Alhamdulillah, pada tanggal 22-24 Desember 2013 lalu, keluarga besar GAI bersama guru/karyawan PIRI telah menyelenggarakan Pengajian Tahunan (Jalsah Salanah). Pengajian yang berlangsung selama tiga hari dua malam, sejak Ahad sore hingga selasa siang itu diselenggarakan di Sekretariat PB GAI, Kompleks Yayasan PIRI Baciro, Yogyakarta.

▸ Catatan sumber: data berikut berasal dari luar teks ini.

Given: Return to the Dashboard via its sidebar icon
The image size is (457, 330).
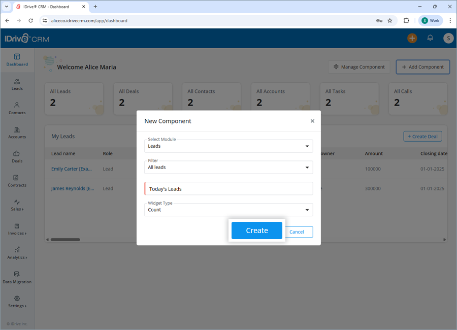Looking at the screenshot, I should (17, 60).
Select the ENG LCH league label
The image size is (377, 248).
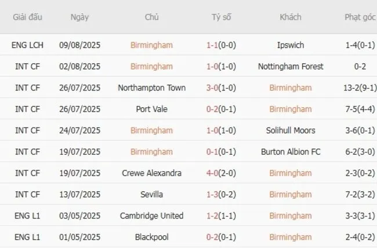coord(27,45)
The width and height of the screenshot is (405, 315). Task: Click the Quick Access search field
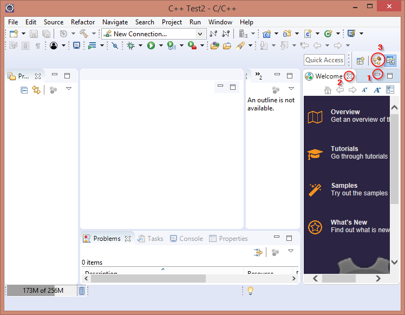(x=324, y=60)
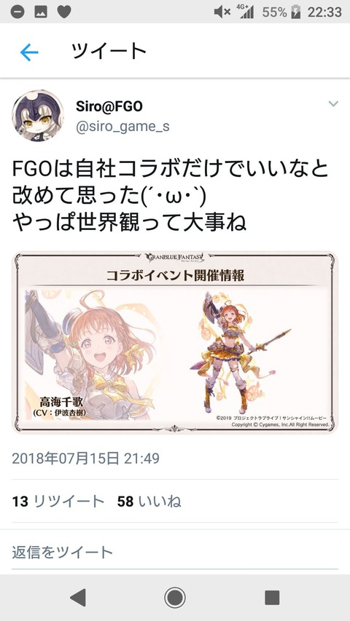Tap the battery status icon
The width and height of the screenshot is (350, 621).
pos(295,12)
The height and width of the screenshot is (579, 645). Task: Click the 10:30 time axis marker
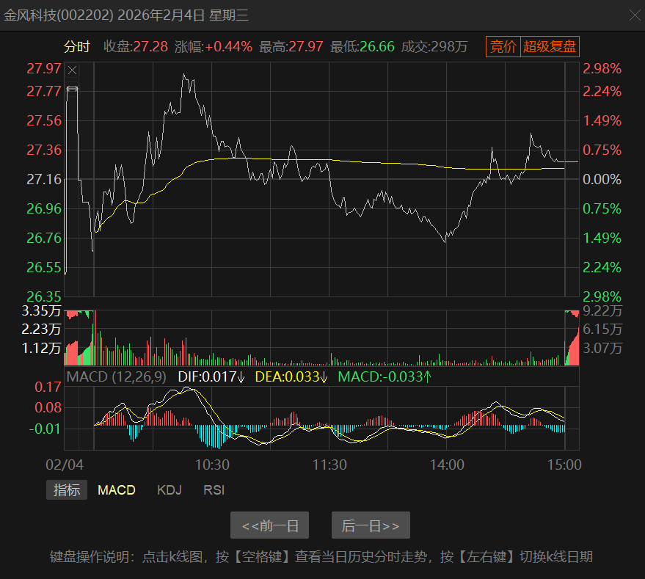pyautogui.click(x=212, y=465)
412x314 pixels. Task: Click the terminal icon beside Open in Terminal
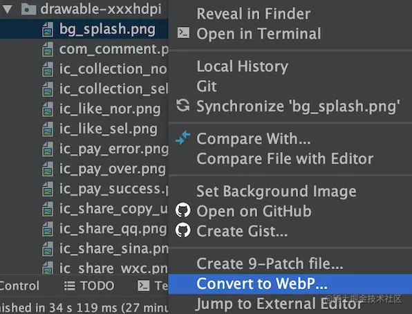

Sedianya, Panitia Jalsah menghendaki untuk mengundang Kyai Kanjeng dan Emha Ainun Nadjib (Cak Nun) selaku pimpinannya. Meski telah melakukan dua kali pertemuan dengan pihak manajemen, namun kehadiran Kyai Kanjeng dalam forum jalsah tidak dapat terlaksana, karena padatnya acara yang harus mereka hadiri di berbagai kota di Indonesia. Kendati demikian, kegiatan Jalsah akhir tahun lalu tidak kalah meriah dengan kehadiran beberapa tokoh dan akademisi, yang berkenan bersilaturahmi dan berbagi wawasan pengetahuan mereka di hadapan peserta Jalsah.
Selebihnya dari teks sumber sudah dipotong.